=== Task to carry out ===
Only the lines of the data below from the one with "Task: Click the Apply button for custom range" through the one with "Task: Click the green Script tab icon" are wanted. Repeat them exactly.

BEGIN Material shown

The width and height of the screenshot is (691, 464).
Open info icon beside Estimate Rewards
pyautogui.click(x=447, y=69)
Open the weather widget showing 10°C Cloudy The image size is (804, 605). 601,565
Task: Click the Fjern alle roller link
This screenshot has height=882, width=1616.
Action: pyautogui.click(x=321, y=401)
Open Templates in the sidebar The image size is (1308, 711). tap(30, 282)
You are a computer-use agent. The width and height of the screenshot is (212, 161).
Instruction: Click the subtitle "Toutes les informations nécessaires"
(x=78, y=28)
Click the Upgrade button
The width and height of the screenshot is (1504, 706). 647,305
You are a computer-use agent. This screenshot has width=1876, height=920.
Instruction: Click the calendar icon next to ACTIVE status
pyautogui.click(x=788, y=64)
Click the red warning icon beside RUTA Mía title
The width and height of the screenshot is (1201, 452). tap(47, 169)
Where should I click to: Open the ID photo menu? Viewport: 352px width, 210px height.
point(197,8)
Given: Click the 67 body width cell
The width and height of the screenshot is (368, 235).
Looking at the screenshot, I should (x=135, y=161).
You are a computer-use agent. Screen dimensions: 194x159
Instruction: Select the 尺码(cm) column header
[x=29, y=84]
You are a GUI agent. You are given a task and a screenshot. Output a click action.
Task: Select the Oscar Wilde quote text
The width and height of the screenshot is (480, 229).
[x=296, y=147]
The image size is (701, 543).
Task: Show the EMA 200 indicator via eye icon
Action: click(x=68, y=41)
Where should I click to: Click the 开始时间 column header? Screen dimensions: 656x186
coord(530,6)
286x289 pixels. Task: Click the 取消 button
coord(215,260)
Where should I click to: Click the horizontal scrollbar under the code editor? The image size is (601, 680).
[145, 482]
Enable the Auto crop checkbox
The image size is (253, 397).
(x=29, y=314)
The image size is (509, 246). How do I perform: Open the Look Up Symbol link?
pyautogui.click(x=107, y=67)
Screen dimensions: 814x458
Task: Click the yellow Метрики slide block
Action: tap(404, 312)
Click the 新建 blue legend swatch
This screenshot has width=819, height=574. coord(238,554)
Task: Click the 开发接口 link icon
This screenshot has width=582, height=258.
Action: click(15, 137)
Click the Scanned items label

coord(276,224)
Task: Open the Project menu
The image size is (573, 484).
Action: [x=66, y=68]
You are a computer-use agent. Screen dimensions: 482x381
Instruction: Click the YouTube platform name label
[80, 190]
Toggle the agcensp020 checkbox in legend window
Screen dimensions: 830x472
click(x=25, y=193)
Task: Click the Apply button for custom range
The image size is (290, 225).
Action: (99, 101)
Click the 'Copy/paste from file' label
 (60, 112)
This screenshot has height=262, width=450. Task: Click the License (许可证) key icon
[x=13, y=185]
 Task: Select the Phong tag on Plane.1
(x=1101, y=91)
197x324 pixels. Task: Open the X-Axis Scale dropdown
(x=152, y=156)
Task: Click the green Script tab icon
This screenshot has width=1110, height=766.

END Material shown

=== Answer to this problem ===
Task: Click the Apply button for custom range
The image size is (290, 225).
Action: (99, 101)
Click the 'Copy/paste from file' label
 (60, 112)
This screenshot has height=262, width=450. Task: Click the License (许可证) key icon
[x=13, y=185]
 Task: Select the Phong tag on Plane.1
(x=1101, y=91)
197x324 pixels. Task: Open the X-Axis Scale dropdown
(x=152, y=156)
Task: Click the green Script tab icon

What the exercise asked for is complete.